TEKS:
━━━━━━━━━━

Direktur Department van Lanbouw, Nijverheid en Handel menunjuk
Instituut voor Plantenziekten en
Cultures untuk melaksanakan
ordonansi tersebut di tiga pelabuhan, yaitu Tanjung Priok, Semarang dan
Surabaya, yang ditunjuk sebagai pelabuhan pemasukan buah-buahan segar. Ini
merupakan kelahiran dinas karantina tumbuhan di Indonesia.[4] Sejak
saat itu, dalam perkembangannya terjadi berbagai perubahan kelembagaan yang
menangani perkarantinaan tumbuhan di Indonesia, sampai terakhir saat ini
ditangani oleh Badan Karantina Pertanian, Departemen Pertanian.
Menurut Undang-Undang Nomor 16 tahun 1992 tentang
Karantina Hewan, Ikan dan Tumbuhan,
karantina tumbuhan adalah tindakan sebagai upaya pencegahan masuk dan
tersebarnya organisme pengganggu tumbuhan dari luar negeri dan atau dari suatu
area ke area lain di dalam negeri, atau keluarnya dari dalam wilayah negara RI.
Apa sih pentingnya karantina tumbuhan di Indonesia? Untuk
menjawab pertanyaan ini, kita harus melihat
tiga hal, yaitu Indonesia sebagai negara agraris, potensi kerugian
ekonomi akibat hama penyakit tumbuhan (HPT), dan banyaknya HPT asing yang
berbahaya yang belum ada di Indonesia.
Indonesia merupakan negara agraris yang kaya akan
berbagai sumber daya alam hayati, termasuk berbagai jenis flora dengan berbagai
keunikan dan keanekaragamannya, sehingga Indonesia dinyatakan sebagai salah
satu negara di dunia dengan mega-biodiversity.

━━━━━━━━━━

CUPLIKAN DATA:
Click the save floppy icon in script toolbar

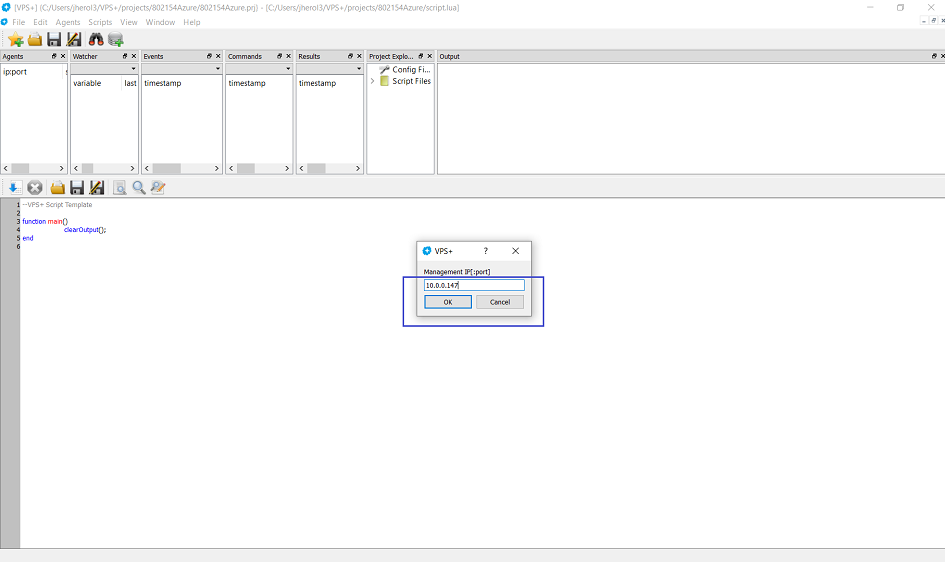77,187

━━━━━━━━━━

YANG HARUS DIKERJAKAN:
1. Menurut teks, di tiga pelabuhan mana ordonansi tersebut dilaksanakan?
2. Salin dari teks bagian yang dibuka dengan kata-kata yang memuat "Direktur Department van" dan ditutup dengan "wilayah negara RI.".
Gunakan teks saja sebagai sumber jawaban, bukan baris-baris data.

JAWABAN YANG DIHARAPKAN:
1. Tanjung Priok, Semarang, dan Surabaya.

2.
Direktur Department van Lanbouw, Nijverheid en Handel menunjuk
Instituut voor Plantenziekten en
Cultures untuk melaksanakan
ordonansi tersebut di tiga pelabuhan, yaitu Tanjung Priok, Semarang dan
Surabaya, yang ditunjuk sebagai pelabuhan pemasukan buah-buahan segar. Ini
merupakan kelahiran dinas karantina tumbuhan di Indonesia.[4] Sejak
saat itu, dalam perkembangannya terjadi berbagai perubahan kelembagaan yang
menangani perkarantinaan tumbuhan di Indonesia, sampai terakhir saat ini
ditangani oleh Badan Karantina Pertanian, Departemen Pertanian.
Menurut Undang-Undang Nomor 16 tahun 1992 tentang
Karantina Hewan, Ikan dan Tumbuhan,
karantina tumbuhan adalah tindakan sebagai upaya pencegahan masuk dan
tersebarnya organisme pengganggu tumbuhan dari luar negeri dan atau dari suatu
area ke area lain di dalam negeri, atau keluarnya dari dalam wilayah negara RI.